• _EXERCISE GOAL_: For this exercise, the lines from the one with "You are a computer-use" through the end of the material below must be output exactly, without pictures.
GIVEN INFORMATION Start Marker
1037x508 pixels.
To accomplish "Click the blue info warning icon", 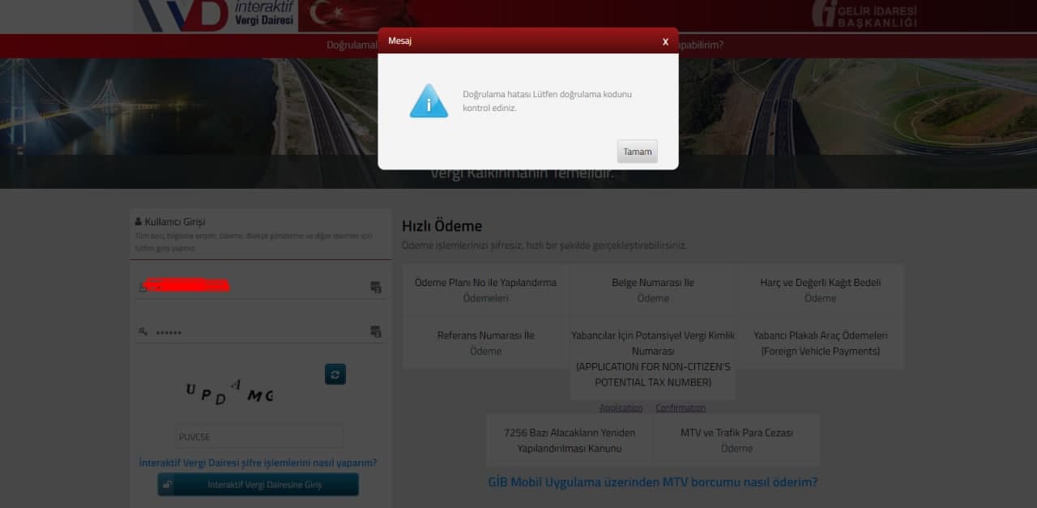I will point(429,101).
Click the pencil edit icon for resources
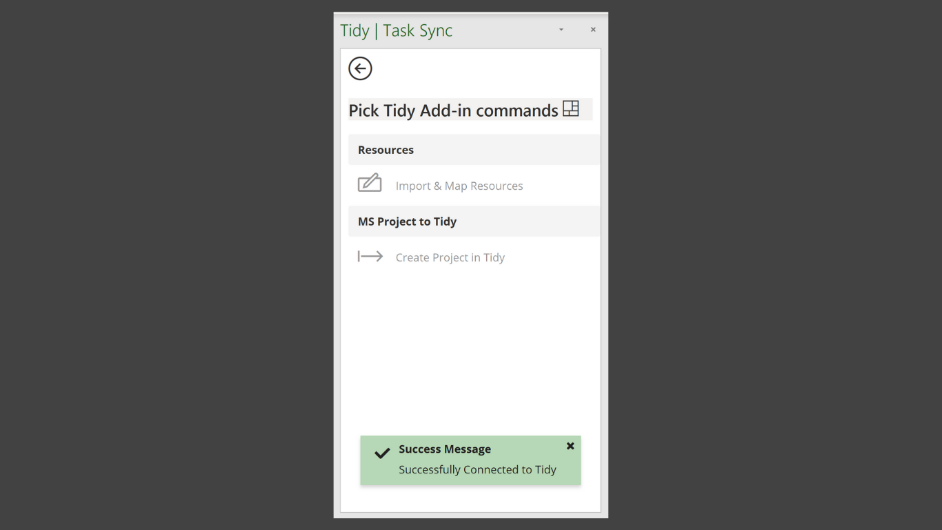This screenshot has width=942, height=530. point(370,183)
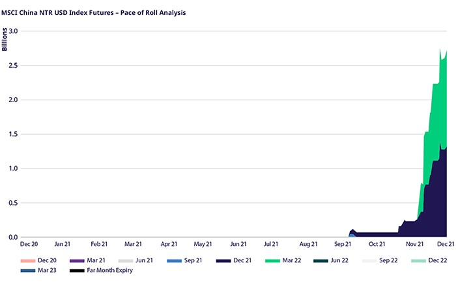Toggle the Mar 23 legend label
Viewport: 456px width, 287px height.
47,270
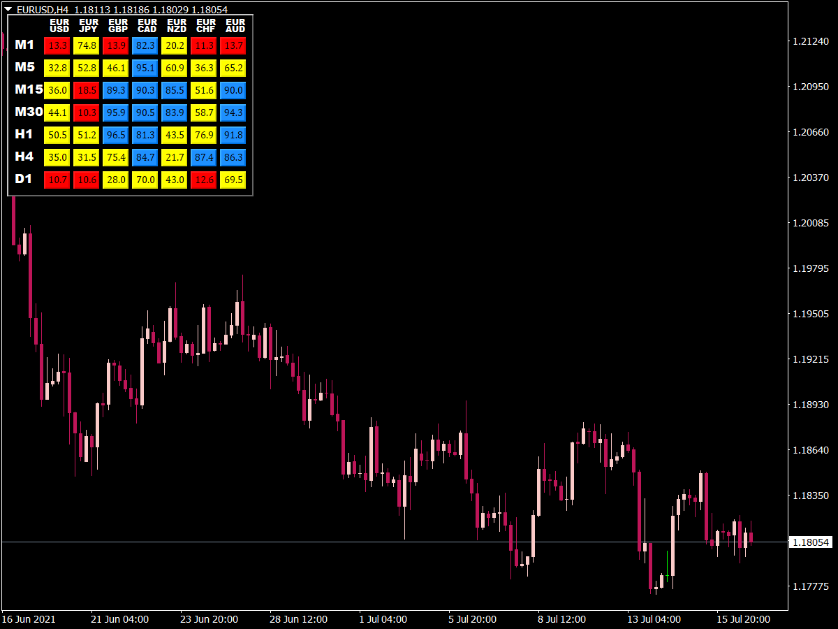Click the blue 95.1 EUR CAD M5 cell
This screenshot has width=838, height=629.
pyautogui.click(x=145, y=68)
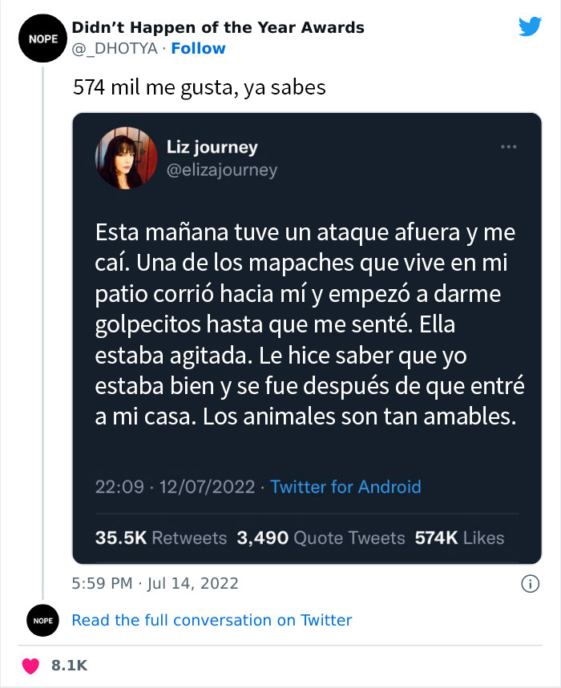View the 35.5K Retweets list
Viewport: 561px width, 688px height.
tap(161, 538)
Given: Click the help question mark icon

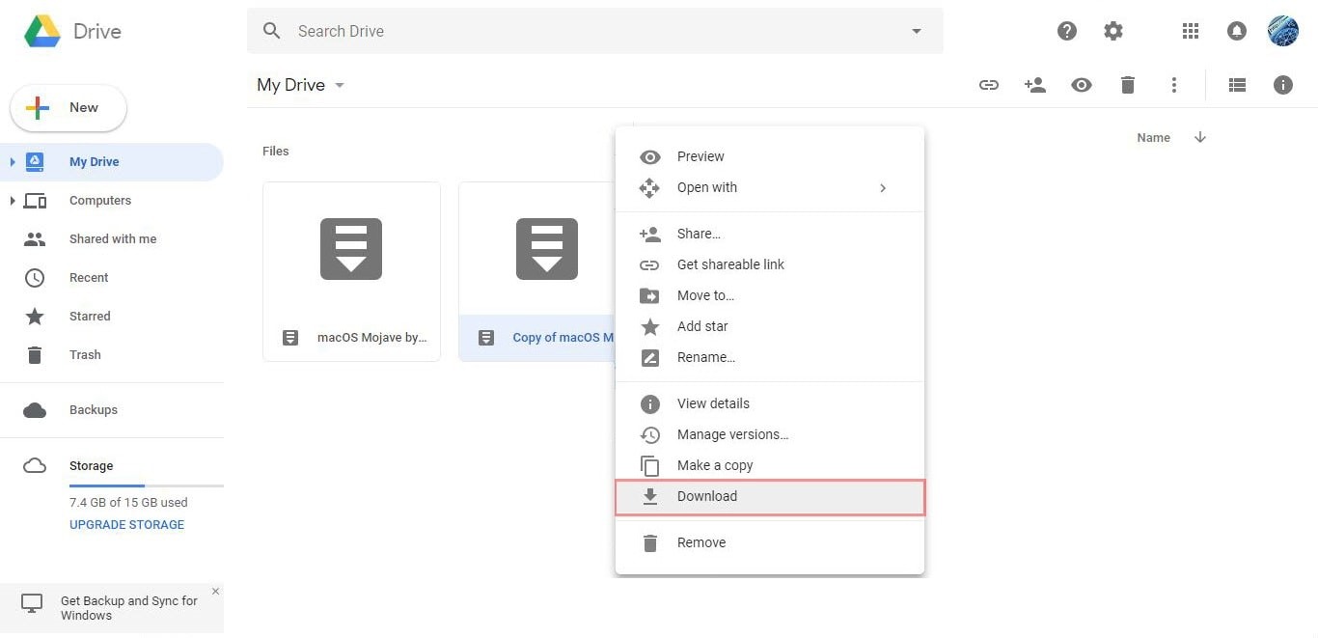Looking at the screenshot, I should tap(1067, 31).
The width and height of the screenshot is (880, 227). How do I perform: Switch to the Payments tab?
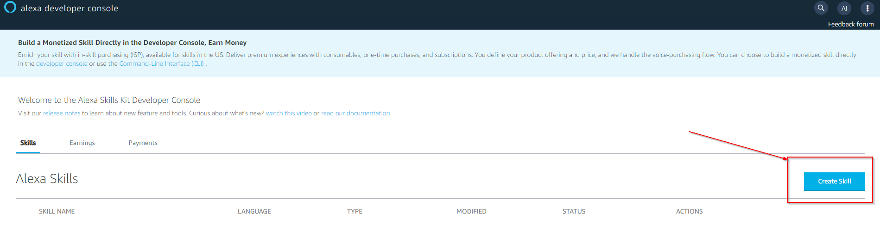(143, 143)
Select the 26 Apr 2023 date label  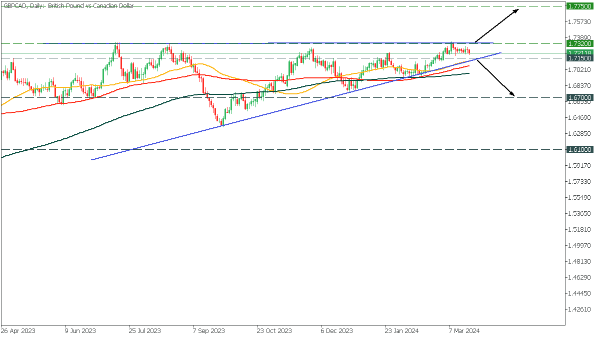pos(19,331)
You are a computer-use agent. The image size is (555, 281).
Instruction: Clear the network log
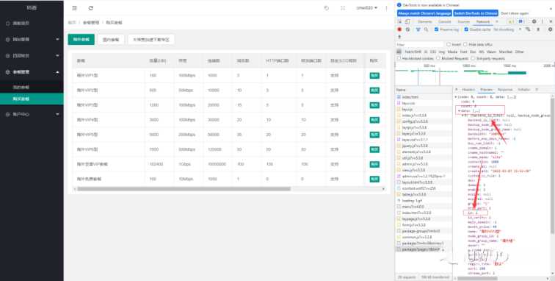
GIVEN INFORMATION End Marker
• _SOLUTION TO THIS TASK_:
You are a computer-use agent. The image size is (555, 281).
Instruction: Clear the network log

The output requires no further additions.